Caritas in Beirut: «Auch die Mittelschicht stürzt ab»

Frederic Wiesenbach arbeitet für Caritas Schweiz in Beirut. Die Explosion hat er aus vier Kilometern Entfernung erlebt. Manche Caritas-Einrichtungen wurden beschädigt.

Raphael Rauch

Schon länger hat der Libanon mit enormen Problemen zu kämpfen. Die über 130 Toten in Beirut rücken die Misere des Landes neu ins Bewusstsein. kath.ch hat bei Frederic Wiesenbach (33) nachgehakt. Er ist für Caritas Schweiz in Beirut tätig. Von dort aus koordiniert er Projekte in Syrien und im Libanon. Aufgrund der schwierigen Telefonverbindung am Tag zwei nach der Katastrophe von Beirut hat kath.ch das Interview schriftlich geführt.

Wo waren Sie zum Zeitpunkt der Explosion?

Frederic Wiesenbach: Ich war im Auto, etwa drei bis vier Kilometer von der Explosionsstelle entfernt. Ich habe einen dumpfen Knall gehört. Menschen sind direkt auf die Strasse gelaufen, um zu schauen, was passiert ist. In der Entfernung konnte ich eine grosse rote Rauchwolke sehen.

Wie erleben Sie die Situation zwei Tage später?

Wiesenbach: Zurzeit werden noch Verschüttete geborgen und medizinische Nothilfe geleistet. Gleichzeitig haben die Menschen vor Ort schon angefangen, die Trümmer aus den Wohnungen zu schaffen.

«Wohnungen von Kollegen sind unbewohnbar.»

In einem Umkreis von fünf Kilometern sind viele Fenster zu Bruch gegangen und Türen aus den Rahmen gerissen worden. Die Wohnungen von drei Kolleginnen und Kollegen sind unbewohnbar geworden.

Die Nothilfe läuft auf Hochtouren. Wo fehlt es am meisten?

Wiesenbach: Kurzfristig brauchen die Menschen finanzielle Hilfen, um ihre Wohnungen zu reparieren – Türen, Fenster einbauen, eingestürzte Wände einbauen und teilweise ganze Gebäude neu errichten.

«Familien haben alles verloren.»

Es braucht jetzt Nahrung, Medikamente, Hygiene-Kits und Material für die Renovation der zerstörten Häuser. Wir unterstützen in erster Linie Familien, die durch die Explosionen in Beirut alles verloren haben.

Sie betreiben auch Krankenstationen.

Wiesenbach: Wir haben zwei Krankenstationen und mehrere Sozialstationen in Beirut.

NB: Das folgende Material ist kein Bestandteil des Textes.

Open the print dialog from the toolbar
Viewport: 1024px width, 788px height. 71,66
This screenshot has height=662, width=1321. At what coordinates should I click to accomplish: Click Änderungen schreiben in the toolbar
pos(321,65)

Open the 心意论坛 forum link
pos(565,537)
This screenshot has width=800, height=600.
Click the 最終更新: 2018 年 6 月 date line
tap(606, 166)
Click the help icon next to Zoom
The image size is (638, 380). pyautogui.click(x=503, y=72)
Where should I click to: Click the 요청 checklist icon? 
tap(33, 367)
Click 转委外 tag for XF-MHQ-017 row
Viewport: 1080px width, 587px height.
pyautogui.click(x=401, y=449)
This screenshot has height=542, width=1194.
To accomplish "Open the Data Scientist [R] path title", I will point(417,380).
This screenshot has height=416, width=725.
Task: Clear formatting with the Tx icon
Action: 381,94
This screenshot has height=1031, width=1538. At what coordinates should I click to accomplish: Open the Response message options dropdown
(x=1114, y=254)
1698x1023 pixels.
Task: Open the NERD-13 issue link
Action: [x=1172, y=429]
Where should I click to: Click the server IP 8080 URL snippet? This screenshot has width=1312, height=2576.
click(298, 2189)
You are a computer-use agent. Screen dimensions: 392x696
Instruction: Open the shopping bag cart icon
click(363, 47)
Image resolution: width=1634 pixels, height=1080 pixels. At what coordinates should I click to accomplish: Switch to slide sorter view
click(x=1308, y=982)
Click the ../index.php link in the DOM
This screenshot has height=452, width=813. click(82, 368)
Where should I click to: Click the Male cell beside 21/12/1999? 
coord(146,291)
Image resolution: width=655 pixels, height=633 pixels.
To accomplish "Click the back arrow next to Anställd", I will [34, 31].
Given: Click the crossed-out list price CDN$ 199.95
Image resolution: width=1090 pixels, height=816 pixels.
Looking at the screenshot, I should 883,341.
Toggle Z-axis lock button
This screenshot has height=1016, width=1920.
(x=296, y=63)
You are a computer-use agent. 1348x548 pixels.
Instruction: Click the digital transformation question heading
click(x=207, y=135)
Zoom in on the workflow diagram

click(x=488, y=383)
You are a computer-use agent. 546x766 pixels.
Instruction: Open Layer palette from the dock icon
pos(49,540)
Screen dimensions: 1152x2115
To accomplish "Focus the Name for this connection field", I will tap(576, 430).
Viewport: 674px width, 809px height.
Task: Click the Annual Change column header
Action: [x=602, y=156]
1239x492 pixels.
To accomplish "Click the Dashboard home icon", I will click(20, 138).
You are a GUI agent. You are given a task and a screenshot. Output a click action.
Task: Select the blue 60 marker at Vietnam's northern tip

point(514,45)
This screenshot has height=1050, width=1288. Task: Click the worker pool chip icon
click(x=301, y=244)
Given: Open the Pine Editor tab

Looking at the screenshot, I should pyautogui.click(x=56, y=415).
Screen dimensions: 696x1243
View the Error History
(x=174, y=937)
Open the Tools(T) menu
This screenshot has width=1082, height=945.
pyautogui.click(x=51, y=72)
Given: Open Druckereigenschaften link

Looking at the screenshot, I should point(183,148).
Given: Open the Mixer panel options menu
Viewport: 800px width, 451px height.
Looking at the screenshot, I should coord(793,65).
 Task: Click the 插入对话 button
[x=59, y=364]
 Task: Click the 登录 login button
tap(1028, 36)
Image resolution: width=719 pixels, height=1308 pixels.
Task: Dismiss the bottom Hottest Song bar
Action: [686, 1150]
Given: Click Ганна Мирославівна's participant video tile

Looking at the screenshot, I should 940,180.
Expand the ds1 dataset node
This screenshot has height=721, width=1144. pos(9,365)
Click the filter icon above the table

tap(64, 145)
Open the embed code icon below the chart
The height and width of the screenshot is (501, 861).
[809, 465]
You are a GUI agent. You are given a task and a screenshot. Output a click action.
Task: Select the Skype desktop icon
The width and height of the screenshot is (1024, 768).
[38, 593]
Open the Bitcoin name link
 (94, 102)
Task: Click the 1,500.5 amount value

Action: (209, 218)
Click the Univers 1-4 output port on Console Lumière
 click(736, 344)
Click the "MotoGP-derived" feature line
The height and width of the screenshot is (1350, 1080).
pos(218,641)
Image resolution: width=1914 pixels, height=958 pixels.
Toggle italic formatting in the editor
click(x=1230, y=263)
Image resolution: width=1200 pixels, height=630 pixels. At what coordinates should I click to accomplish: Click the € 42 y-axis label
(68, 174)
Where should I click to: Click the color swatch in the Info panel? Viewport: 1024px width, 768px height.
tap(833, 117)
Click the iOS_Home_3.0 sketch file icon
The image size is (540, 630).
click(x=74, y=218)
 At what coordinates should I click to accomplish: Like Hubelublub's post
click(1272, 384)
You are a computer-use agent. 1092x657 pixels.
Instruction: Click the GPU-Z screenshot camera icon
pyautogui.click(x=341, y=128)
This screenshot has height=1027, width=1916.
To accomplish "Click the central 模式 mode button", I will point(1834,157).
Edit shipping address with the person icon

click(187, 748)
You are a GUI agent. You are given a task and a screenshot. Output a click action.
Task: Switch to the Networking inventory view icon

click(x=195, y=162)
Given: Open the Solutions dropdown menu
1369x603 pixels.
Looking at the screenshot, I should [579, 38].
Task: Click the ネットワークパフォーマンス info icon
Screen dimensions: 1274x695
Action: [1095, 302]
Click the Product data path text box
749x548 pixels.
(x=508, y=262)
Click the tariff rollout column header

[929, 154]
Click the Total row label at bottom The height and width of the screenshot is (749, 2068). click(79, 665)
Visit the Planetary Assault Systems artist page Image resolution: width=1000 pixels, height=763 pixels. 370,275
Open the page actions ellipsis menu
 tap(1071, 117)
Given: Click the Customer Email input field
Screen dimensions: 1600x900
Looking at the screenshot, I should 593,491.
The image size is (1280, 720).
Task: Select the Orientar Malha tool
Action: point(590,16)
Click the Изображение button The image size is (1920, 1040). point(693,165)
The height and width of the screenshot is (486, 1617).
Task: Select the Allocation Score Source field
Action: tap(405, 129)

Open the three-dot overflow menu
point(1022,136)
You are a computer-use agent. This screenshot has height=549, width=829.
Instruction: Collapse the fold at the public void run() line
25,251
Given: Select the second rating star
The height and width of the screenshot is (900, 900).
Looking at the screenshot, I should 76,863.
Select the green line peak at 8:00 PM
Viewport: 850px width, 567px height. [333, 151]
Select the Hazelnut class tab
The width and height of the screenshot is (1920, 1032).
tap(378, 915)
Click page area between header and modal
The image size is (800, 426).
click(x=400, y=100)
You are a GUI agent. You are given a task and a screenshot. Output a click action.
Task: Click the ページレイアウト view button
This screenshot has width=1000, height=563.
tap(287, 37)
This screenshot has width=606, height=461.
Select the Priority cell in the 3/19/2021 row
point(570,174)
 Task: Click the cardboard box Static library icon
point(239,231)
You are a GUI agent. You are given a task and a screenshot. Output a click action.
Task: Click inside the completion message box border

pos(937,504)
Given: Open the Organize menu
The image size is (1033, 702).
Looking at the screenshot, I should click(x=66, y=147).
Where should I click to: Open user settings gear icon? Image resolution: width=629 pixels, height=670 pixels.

Dort werden Libanesen und Syrer fast kostenfrei behandelt. Leider hat die Explosion auch dort zu Zerstörungen geführt.

Schon vor der Explosion ging es dem Libanon nicht gut, der Staat steht kurz vor dem Bankrott. Wie zeigt sich das im Alltag?

Wiesenbach: Der Libanon befindet sich in mehreren Krisen: Zum einen beherbergt der Libanon seit 2011 rund eineinhalb Millionen syrische Flüchtlinge – das sind 25 Prozent der Bevölkerung.

«Die Währung hat über 80 Prozent des Werts verloren.»

Hinzu kommt eine Finanzkrise seit Ende letzten Jahres. Die nationale Währung hat über 80 Prozent des Werts verloren. Die Preise für Nahrungsmittel sind um fast 90 Prozent gestiegen. Viele Menschen haben ihre Jobs verloren und sind weiter in die Armut abgerutscht.

Und dann kam Corona…

Wiesenbach: Der Libanon war in einem fast zweiwöchigen Lockdown, weil wegen Corona keine ausreichenden medizinischen Kapazitäten vorhanden waren. Für ein Land, das gerade in einer Wirtschaftskrise ist, sind zwei Wochen Lockdown besonders kritisch.

Wer leidet am meisten unter der Krise?

Wiesenbach: In dieser komplexen Krise rutschen die Armen weiter in Armut ab, weil sie die steigenden Kosten für Nahrungsmittel und medizinische Grundversorgung nicht tragen können. Aber auch die Mittelschicht stürzt ab, weil die Kosten für Bildung stark gestiegen sind.

Aus Angst vor weiteren Flüchtlingen hat Europa viel in Flüchtlingsprojekte investiert. Hat die Unterstützung mittlerweile nachgelassen?

Wiesenbach: Die Unterstützung ist insgesamt leider sehr stark zurückgegangen. Um angemessen auf die Krise im Libanon reagieren zu können und die Menschen vor Ort zu unterstützen, braucht der Libanon dringend Hilfe.